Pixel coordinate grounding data
= Beginning of Section =

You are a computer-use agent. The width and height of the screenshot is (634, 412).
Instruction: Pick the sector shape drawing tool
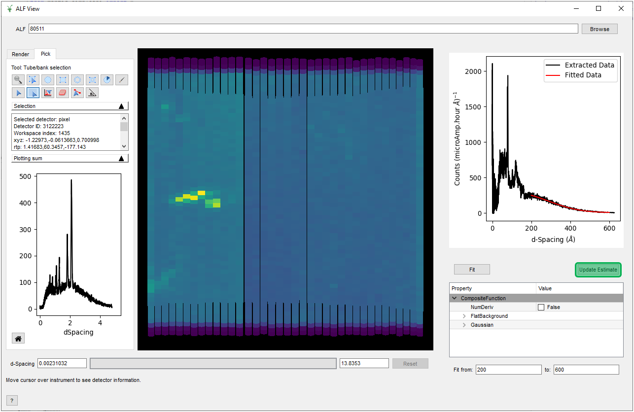[x=107, y=79]
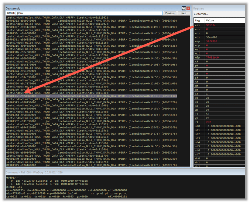Click the Previous button

pyautogui.click(x=170, y=13)
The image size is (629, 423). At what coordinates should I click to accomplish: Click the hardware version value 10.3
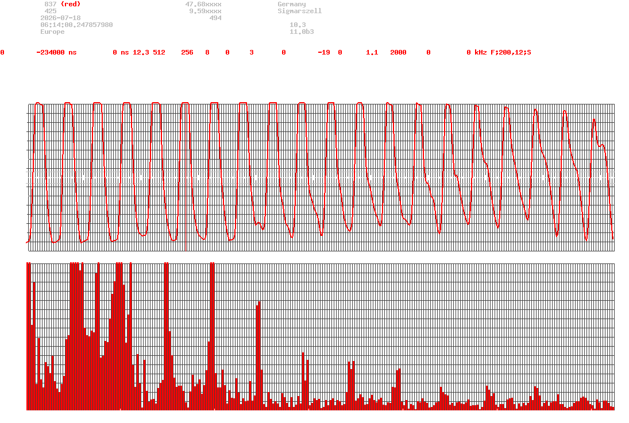(298, 25)
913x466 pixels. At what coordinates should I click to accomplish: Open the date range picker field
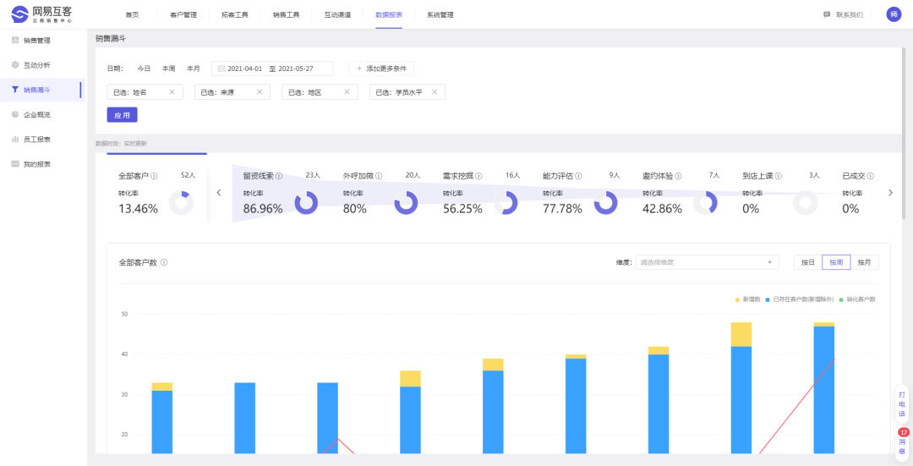273,69
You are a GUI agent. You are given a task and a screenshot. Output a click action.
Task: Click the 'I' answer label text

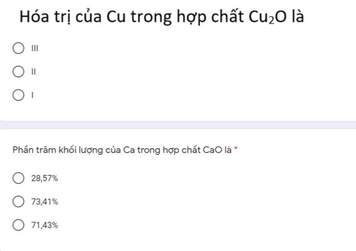32,95
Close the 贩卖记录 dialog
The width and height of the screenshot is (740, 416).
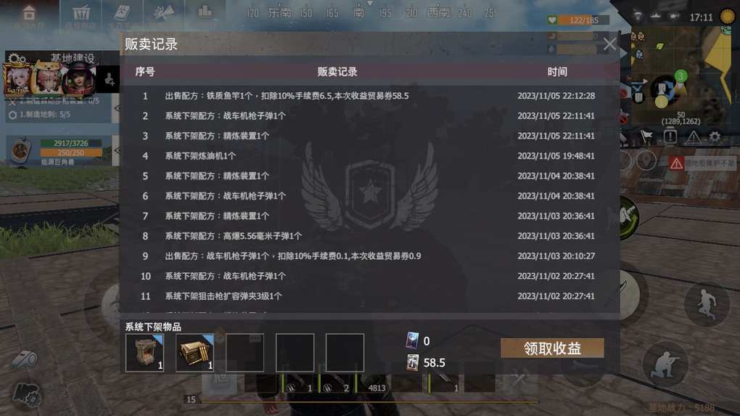(609, 44)
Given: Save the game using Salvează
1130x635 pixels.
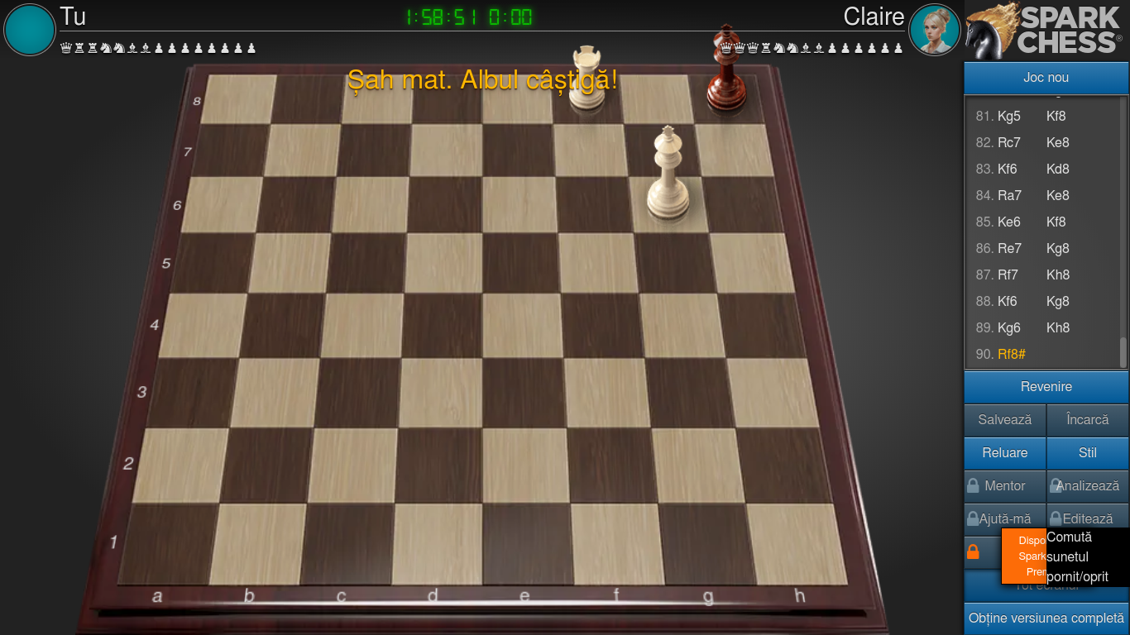Looking at the screenshot, I should click(1004, 420).
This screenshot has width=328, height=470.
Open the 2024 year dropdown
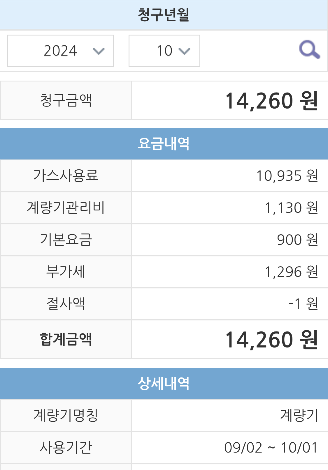point(60,51)
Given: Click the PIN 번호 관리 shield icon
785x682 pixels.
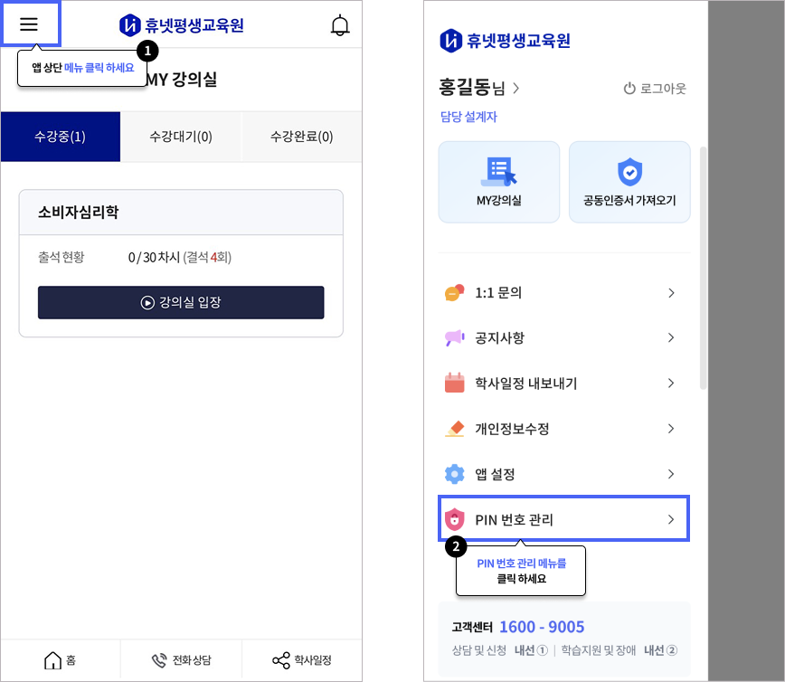Looking at the screenshot, I should pos(454,519).
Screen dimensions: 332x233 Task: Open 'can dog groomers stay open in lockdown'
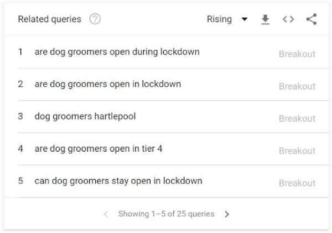click(118, 181)
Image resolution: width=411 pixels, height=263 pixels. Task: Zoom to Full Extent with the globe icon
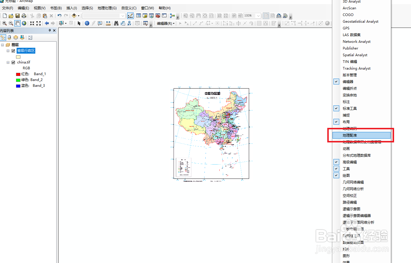(24, 23)
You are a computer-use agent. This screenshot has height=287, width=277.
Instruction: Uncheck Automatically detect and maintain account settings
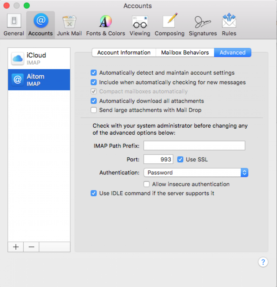pos(94,73)
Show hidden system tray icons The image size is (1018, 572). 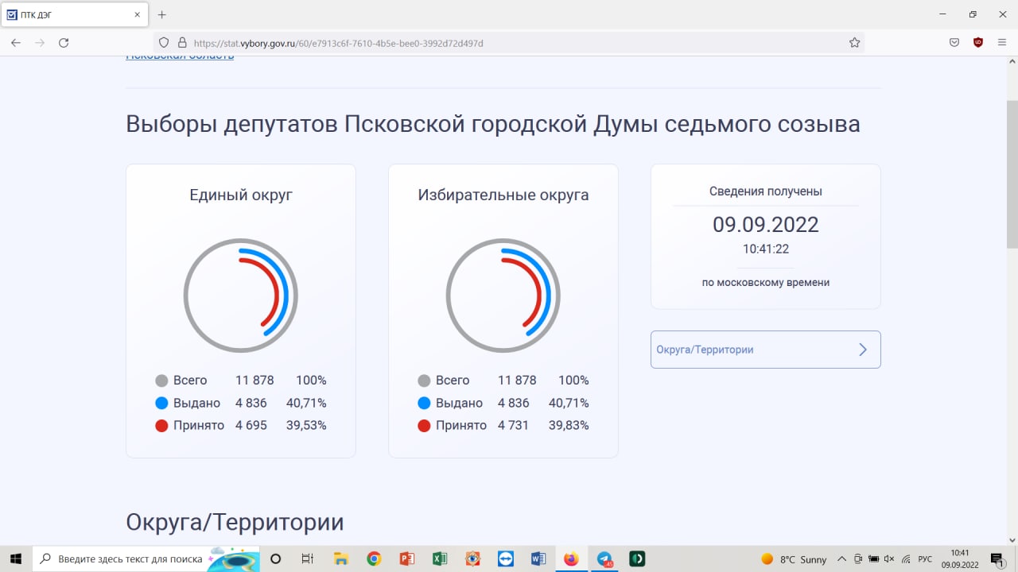click(x=841, y=559)
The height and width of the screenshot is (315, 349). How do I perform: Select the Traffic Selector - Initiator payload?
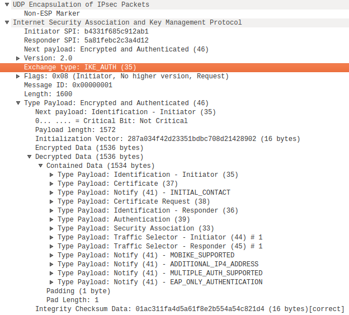point(160,237)
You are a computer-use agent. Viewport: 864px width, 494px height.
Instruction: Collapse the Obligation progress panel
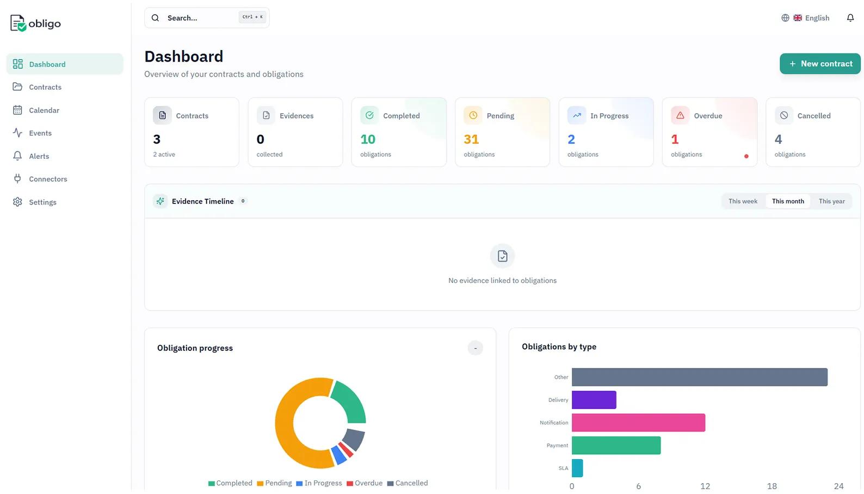click(475, 348)
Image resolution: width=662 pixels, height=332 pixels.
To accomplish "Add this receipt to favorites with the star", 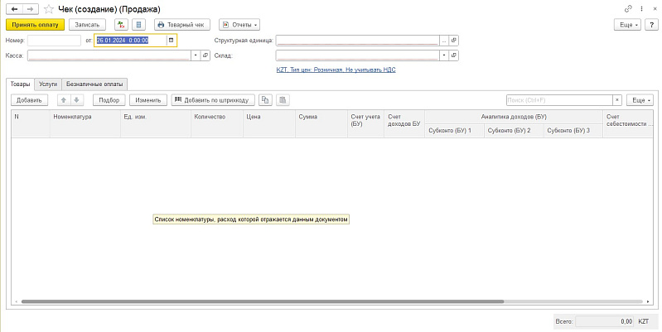I will (x=48, y=8).
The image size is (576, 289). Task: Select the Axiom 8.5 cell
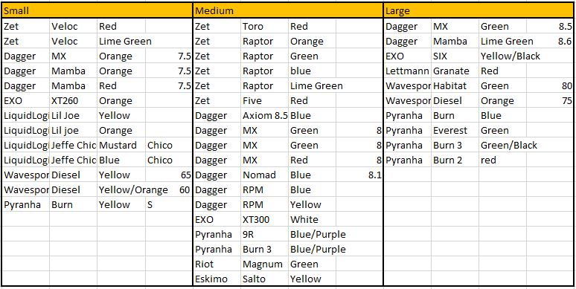click(264, 116)
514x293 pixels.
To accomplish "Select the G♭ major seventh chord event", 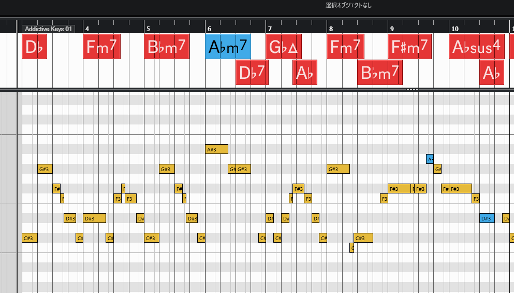I will [283, 47].
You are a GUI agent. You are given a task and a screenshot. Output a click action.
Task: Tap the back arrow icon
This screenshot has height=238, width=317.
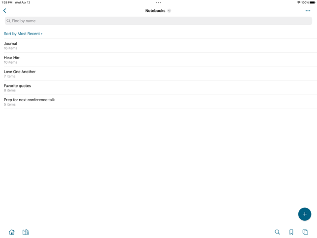coord(5,10)
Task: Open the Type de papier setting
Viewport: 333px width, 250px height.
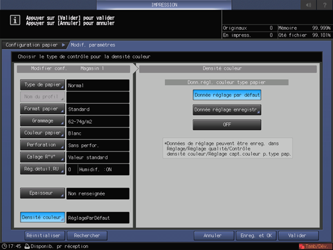Action: (43, 85)
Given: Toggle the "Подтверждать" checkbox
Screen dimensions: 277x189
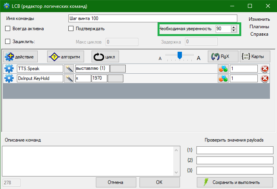Looking at the screenshot, I should click(x=71, y=29).
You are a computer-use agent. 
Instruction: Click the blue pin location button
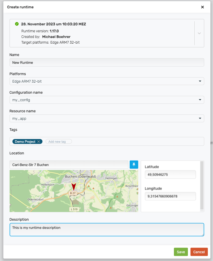[x=134, y=164]
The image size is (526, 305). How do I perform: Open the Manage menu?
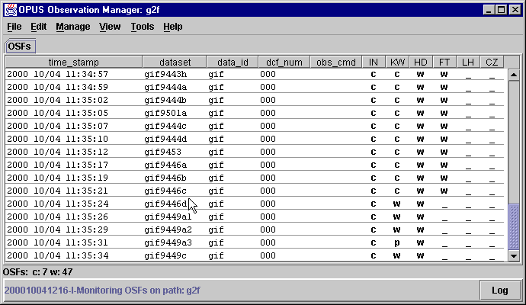click(72, 27)
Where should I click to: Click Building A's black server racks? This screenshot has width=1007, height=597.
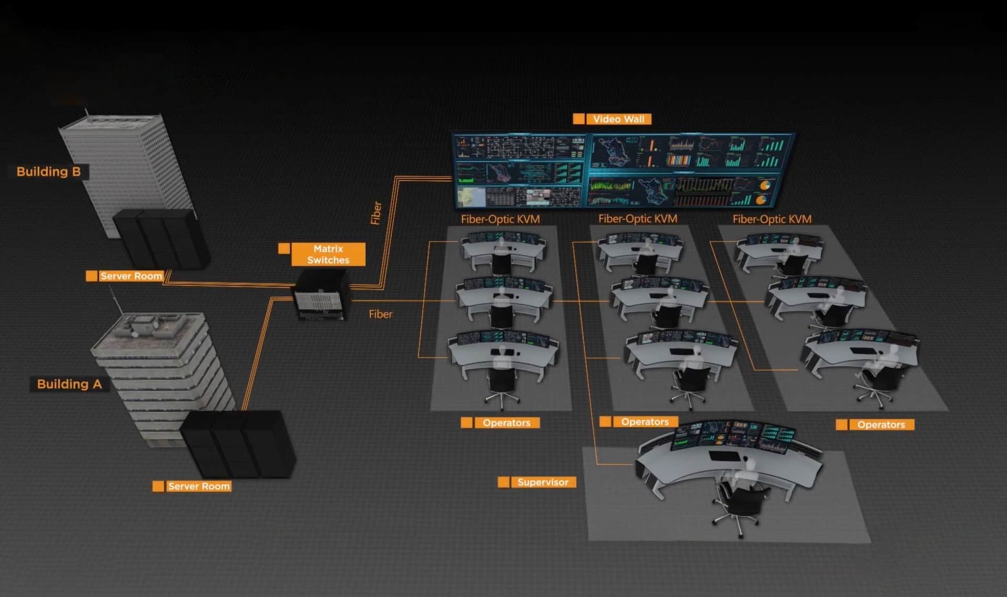[239, 444]
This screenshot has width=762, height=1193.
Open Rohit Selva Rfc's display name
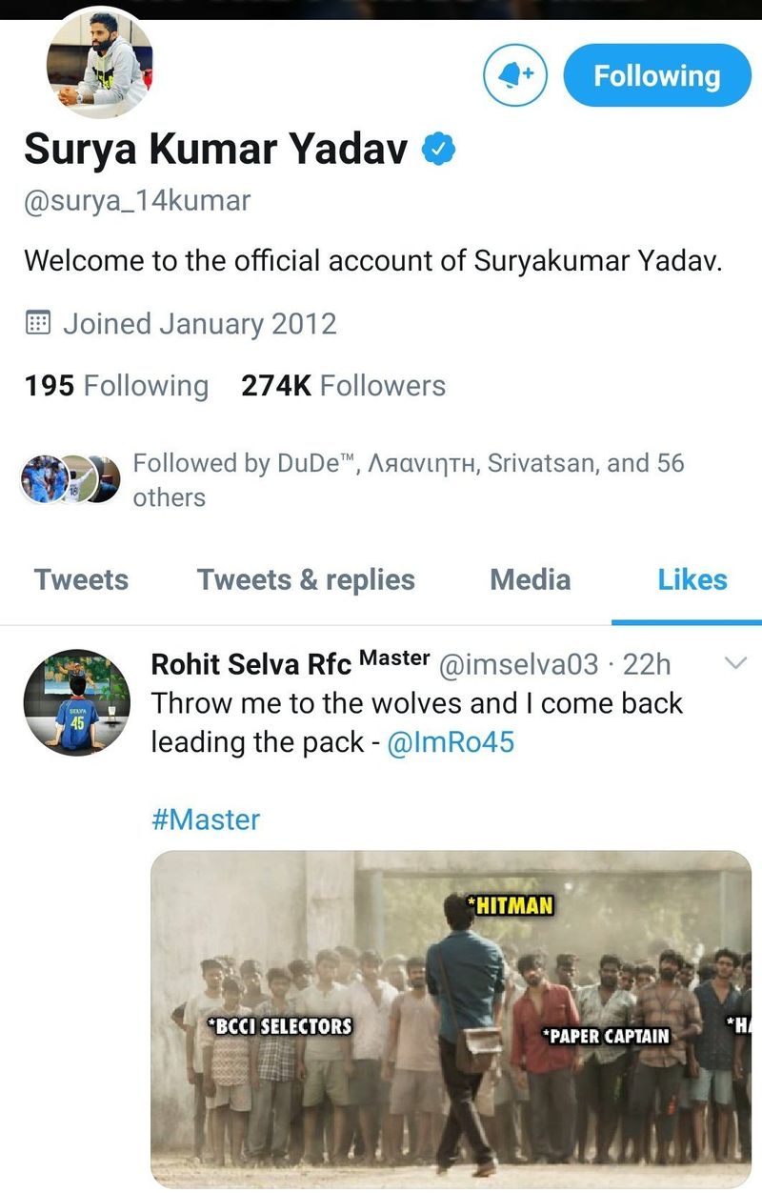251,664
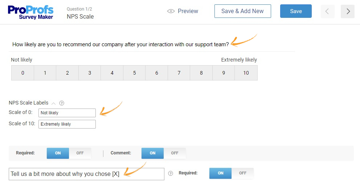Collapse the NPS Scale Labels section

coord(54,103)
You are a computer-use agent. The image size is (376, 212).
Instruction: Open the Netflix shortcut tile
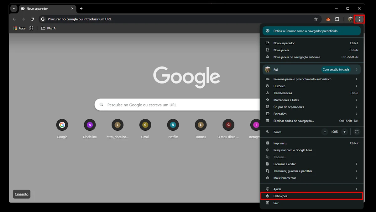coord(173,125)
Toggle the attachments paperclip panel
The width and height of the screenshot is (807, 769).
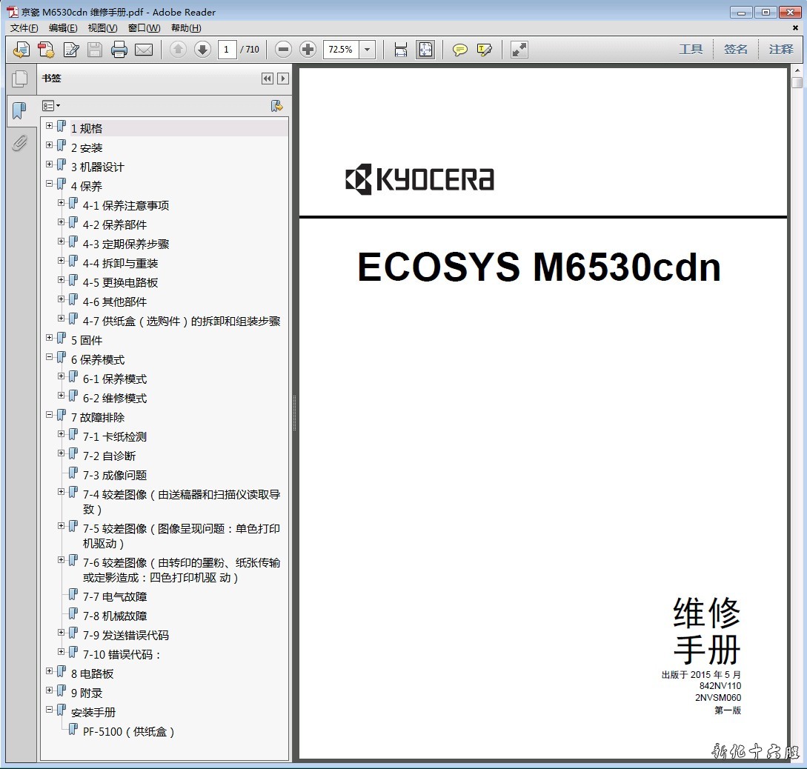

= End of Section =

(PROBLEM REQUIREMENTS) Write only the number of lines in the data where the string "Toggle" can be found.

(TASK SOLUTION) 2